Farm-Scammers

We tend to think of click farms as tools that victimize online advertisers by facilitating fake clicks on their ads. Click farms do exactly that. But a recent case in India shows that scammers do not care who they hit. Click farms don’t just go after online advertisers. They go after the local labor force, too.

Reports out of Lucknow say a local woman was scammed out of Rs 4 lakh (approximately $5K USD) by a click farm that offered to pay her for going online and liking 40 videos per day. The company would send her links to the videos in question.

Like so many work-from-home scams, the victim thought she had found a job that would let her make good money from home by spending a few hours behind the computer. She later discovered that she was being robbed blind. Unfortunately, she is just another victim in a long-running scam that seeks to take advantage of unsuspecting people.

How Click Farms Normally Work

Click farms are put together by ad fraud scammers with the intention of ripping off online advertisers. They hire low-paid, unskilled workers to use computers or smartphones to click online ads, like videos, display mobile ads, etc. Every click, display, and like earns the scammer money.

The makers of the Fraud Blocker ad fraud protection software say that click farms are run by criminals who set up fake ad platforms through which online advertisers publish their ads. The platforms exist for no other reason but to bill customers. The greater number of clicks they can generate, the more the scammers can bill.

Products like Fraud Blocker cannot completely stop fraudulent activity from click farms, but they can make it easier for online advertisers to spot fraud as it occurs. Then they can take steps to fight back, including blacklisting suspect IP addresses and excluding known users from seeing their ads.

Scamming the Local Labor Force

Getting back to the case in India, it is not unusual for scammers to set up click farms in that part of the world due to lax enforcement. It’s pretty easy to set up a click farm and operate it for quite a while before taking any heat. And once a click farm is discovered by the authorities, the scammers just shut it down and start a new one.

The idea that a scammer would run a click farm operation that goes after both advertisers and the local labor force is perhaps a new twist on what is already a costly crime. But it clearly demonstrates that scammers have no scruples. They will do whatever they need to do to line their own pockets.

The Internet Makes It Easy

Perhaps the most unfortunate aspect to all of this is that the internet makes both click fraud and work-from-home scams much too easy.
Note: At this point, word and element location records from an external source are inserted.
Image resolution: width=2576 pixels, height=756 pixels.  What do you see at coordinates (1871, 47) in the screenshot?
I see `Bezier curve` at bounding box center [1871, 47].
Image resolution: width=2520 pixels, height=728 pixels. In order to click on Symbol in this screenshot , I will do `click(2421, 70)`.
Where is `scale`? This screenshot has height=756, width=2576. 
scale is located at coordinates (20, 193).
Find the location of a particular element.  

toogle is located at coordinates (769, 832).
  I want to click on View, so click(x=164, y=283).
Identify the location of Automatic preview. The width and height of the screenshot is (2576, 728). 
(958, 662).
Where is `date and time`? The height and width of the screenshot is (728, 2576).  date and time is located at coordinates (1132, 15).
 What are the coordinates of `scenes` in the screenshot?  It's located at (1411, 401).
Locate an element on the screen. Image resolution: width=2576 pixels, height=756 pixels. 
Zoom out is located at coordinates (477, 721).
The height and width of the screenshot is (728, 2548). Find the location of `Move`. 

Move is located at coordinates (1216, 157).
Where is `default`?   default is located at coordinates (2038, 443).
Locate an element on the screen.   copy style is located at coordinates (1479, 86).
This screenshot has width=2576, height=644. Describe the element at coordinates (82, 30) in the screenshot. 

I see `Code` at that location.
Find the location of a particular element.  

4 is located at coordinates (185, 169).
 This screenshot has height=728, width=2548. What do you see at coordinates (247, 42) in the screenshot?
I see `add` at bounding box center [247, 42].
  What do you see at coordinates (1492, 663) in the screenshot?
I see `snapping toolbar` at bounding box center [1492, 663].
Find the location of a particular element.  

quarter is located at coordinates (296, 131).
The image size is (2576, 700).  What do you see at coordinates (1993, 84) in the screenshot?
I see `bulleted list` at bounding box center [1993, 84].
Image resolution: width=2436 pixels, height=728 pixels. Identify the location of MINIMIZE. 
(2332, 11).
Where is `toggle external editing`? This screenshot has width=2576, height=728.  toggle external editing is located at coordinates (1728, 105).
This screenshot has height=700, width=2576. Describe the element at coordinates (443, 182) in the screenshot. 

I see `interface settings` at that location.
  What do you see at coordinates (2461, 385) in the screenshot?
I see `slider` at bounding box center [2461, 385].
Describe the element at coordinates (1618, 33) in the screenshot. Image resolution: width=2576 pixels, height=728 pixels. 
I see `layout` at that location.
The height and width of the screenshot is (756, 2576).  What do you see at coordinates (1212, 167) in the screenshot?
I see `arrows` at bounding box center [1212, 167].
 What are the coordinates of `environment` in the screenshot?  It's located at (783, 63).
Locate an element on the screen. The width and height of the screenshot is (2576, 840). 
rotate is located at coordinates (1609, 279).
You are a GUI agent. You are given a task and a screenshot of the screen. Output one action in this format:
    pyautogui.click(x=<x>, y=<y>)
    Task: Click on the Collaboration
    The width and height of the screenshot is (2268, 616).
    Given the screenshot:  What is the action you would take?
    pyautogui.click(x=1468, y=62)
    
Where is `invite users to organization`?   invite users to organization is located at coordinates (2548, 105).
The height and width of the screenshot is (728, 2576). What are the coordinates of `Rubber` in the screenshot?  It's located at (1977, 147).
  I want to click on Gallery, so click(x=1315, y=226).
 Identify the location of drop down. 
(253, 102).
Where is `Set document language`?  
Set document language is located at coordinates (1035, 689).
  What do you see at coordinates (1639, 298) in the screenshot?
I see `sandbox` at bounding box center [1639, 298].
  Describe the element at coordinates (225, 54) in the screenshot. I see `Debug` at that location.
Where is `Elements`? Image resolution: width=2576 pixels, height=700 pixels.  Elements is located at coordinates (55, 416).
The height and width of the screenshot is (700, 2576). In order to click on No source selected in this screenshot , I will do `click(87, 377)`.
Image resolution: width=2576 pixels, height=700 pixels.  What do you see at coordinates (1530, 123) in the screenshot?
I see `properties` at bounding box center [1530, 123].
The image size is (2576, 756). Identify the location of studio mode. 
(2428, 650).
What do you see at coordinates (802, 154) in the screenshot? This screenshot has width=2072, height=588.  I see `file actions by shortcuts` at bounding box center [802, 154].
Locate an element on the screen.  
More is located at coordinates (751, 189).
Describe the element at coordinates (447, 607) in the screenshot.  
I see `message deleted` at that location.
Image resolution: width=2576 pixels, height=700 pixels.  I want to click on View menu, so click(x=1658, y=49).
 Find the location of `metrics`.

The internet freely facilitates the open flow of information around the world, which is normally a good thing. But there will always be bad actors willing to use what should be a very good thing to perpetrate their crimes.

At the end of the day, nothing good comes from click farms. Their very design is built on criminal activity. Normally, they exist to enrich scammers by fraudulently running up clicks, displays, and likes. But now, if a scammer can rip off the local labor force as well, so be it.

Let this story be a warning to those people looking for lucrative work-from-home opportunities. There are some legitimate ones out there, but there are also plenty of scams. Buyer beware.